Without Rouse, different Columbia

Residents speculate amid flap over lease lapse

Firm might want to move west

October 03, 2003|By Laura Cadiz | Laura Cadiz,SUN STAFF

Rouse Co. is a nationally recognized developer of planned communities and shopping malls that bought 14,100 acres in Howard County more than 40 years ago to build Columbia and later went on to create Baltimore's Harborplace and Boston's Faneuil Hall Marketplace.

Yet it failed to renew the lease on its headquarters - apparently out of sheer neglect, court documents show.

Rouse claims it intended to renew the lease of its coveted Columbia office space, which was designed by architect Frank Gehry to its specifications. And if evicted, Rouse claims, the harm to its employees and the public "would be irreparable," according to the documents.

But the damage from the company's potential absence is up for debate around Columbia.

Local leaders and residents were shocked at the possibility of a Columbia without Rouse, but they also have long enjoyed a love-hate relationship with the company.
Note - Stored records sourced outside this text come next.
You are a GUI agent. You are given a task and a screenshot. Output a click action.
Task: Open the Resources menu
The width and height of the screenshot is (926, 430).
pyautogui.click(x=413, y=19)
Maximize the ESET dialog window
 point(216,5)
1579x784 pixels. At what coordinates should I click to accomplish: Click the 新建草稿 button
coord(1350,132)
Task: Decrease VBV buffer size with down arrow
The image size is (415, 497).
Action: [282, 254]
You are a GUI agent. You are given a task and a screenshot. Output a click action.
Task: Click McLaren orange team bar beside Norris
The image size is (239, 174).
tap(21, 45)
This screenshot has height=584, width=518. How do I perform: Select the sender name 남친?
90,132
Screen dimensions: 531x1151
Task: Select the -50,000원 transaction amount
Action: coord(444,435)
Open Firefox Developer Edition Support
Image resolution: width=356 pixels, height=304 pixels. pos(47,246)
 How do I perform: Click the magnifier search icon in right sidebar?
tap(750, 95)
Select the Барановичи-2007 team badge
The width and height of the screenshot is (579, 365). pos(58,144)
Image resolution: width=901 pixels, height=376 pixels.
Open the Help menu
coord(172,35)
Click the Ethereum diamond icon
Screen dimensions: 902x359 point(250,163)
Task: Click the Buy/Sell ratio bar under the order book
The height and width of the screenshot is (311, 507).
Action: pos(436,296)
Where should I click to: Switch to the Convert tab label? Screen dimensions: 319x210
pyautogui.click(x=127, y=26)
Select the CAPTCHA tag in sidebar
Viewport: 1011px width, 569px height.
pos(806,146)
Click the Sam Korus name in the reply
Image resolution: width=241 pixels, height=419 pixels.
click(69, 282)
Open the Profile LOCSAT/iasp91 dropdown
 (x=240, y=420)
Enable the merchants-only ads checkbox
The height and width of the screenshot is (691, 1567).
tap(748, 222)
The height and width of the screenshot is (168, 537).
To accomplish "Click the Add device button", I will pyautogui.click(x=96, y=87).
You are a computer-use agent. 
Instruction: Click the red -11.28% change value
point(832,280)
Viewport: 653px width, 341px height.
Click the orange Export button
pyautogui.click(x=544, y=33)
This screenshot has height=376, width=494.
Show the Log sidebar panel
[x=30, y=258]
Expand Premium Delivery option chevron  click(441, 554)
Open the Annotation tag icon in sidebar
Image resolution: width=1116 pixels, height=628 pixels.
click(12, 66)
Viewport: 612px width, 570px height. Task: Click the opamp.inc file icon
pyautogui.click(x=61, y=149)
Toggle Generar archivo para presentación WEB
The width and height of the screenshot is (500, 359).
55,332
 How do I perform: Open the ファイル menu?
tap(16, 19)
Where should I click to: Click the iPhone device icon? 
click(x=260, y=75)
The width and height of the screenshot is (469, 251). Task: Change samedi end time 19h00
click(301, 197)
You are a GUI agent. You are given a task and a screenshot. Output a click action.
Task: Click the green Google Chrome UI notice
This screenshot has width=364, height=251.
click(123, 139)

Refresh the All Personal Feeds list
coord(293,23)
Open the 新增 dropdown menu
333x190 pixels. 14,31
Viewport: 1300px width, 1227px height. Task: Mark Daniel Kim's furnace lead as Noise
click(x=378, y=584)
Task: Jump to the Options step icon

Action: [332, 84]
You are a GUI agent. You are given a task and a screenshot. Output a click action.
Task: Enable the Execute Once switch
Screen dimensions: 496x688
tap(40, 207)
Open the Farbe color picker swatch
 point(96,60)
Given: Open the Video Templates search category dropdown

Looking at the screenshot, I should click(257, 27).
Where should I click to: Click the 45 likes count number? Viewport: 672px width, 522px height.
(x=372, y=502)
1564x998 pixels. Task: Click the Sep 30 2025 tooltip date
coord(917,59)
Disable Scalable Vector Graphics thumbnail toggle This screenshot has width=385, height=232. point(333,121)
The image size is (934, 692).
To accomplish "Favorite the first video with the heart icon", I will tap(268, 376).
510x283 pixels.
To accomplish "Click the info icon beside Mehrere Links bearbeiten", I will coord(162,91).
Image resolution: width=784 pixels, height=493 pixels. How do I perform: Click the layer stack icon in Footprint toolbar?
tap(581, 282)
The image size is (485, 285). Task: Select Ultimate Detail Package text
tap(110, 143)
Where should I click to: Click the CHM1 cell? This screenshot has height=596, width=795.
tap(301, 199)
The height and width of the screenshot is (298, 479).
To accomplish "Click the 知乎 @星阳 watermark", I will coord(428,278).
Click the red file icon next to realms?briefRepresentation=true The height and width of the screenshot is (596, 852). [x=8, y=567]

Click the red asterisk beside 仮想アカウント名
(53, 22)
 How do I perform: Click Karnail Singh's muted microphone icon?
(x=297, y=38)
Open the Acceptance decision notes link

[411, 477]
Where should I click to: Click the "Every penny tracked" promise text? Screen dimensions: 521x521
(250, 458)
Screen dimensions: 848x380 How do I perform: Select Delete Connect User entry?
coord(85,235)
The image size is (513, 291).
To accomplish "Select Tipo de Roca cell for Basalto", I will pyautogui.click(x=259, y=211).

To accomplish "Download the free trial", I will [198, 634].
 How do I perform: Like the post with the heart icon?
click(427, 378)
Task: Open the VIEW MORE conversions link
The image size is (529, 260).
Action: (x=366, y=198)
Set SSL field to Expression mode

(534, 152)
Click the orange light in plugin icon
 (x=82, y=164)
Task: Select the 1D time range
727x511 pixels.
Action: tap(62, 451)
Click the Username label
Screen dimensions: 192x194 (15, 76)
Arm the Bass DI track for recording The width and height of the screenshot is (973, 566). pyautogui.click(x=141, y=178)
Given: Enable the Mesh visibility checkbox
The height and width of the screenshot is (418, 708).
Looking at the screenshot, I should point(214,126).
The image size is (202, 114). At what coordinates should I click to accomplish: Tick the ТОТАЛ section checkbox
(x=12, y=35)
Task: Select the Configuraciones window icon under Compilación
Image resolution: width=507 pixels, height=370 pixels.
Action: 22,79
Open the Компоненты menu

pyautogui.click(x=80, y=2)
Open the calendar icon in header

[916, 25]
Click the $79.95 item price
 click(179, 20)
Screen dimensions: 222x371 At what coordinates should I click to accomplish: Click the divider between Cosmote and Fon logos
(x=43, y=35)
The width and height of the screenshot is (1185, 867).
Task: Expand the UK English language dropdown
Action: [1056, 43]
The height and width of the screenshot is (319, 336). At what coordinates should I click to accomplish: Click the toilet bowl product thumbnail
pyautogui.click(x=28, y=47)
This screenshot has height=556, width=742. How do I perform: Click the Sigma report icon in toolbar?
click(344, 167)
After Rouse built the town 36 years ago, it became a dominant corporate presence, controlling much of the zoning and development.

"There's a tension between a corporation that has that power and sometimes has not used it to the best advantage perhaps to the overall initial concept," said Padraic M. Kennedy, the Columbia Association's first president, who served 26 years.

Residents also speculated about whether Rouse truly wanted to renew the lease or whether this was its exit strategy from Columbia - which is essentially built out - to focus on other community projects.

Rouse - a major shopping center developer nationwide - is developing the 67,000-resident Summerlin community in Nevada and owns 8,060 acres near Houston for development.

"This doesn't really surprise me because the focus of the Rouse Co. has really shifted to their development in Nevada and other developments," said Barbara Russell, who represents Oakland Mills on the Columbia Council. "They're really winding up their development in Columbia."

A Rouse spokesman said the company would not comment yesterday because the matter is in litigation. Lawyers for Rouse and its landlord, American Real Estate Limited Partnership, did not return phone calls.

The fact that Rouse did not own its signature headquarters on Lake Kittamaqundi came as a surprise to many residents.

The company had been leasing its headquarters at an annual cost of nearly $750,000 since 1974, with the option to renew the lease for three more 10-year terms at $320,000 a year.

Court documents show that Rouse apparently neglected to renew the lease, which a Baltimore County judge ruled ends March 31. In an affidavit, Jeffrey C. Palkovitz, an attorney at Rouse, stated that in 2001 he reviewed the lease and saw that the notice to renew needed to be signed by December 2002.

Palkovitz said it was not his role to renew the lease and he inquired about whose responsibility it was. He was sent to Rouse's human resources director, whom he told about the renewal deadline.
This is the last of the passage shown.